Asimismo, gracias a su papel decisivo en la resolución del conflicto sirio -como hizo, anteriormente, en Georgia, en 2008, o en Crimea, en 2014-, Rusia incrementó su prestigio ante los países árabes, lo que le ha permitido mantener una interlocución más cercana, políticamente, y poner en valor, militarmente, su propuesta de valor como suministrador de sistemas de armas para todos ellos, dada su habilidad demostrable al haber construido unas Fuerzas Armadas propias altamente capacitadas para conducir guerras, incluidas las híbridas.
El lanzamiento que Rusia hizo de misiles de crucero desde el Mar Caspio para golpear a las milicias yihadistas en Siria, en noviembre de 2015, no fue una exigencia operativa surgida del teatro de operaciones mismo, sino, más bien, una ocasión para que Rusia pudiera presumir de las capacidades militares recientemente desarrollas.

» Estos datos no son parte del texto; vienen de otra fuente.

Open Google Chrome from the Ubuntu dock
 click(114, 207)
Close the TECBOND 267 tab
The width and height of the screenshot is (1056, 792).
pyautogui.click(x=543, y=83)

No obstante, Rusia tiene todavía en el pasivo del balance de su intervención en Siria la reconstrucción del país, el levantamiento de las sanciones internacionales contra el régimen de Damasco y, en definitiva, el que los sirios no se hayan podido beneficiar, todavía, de los réditos de la paz en favor de su prosperidad individual, familiar y colectiva.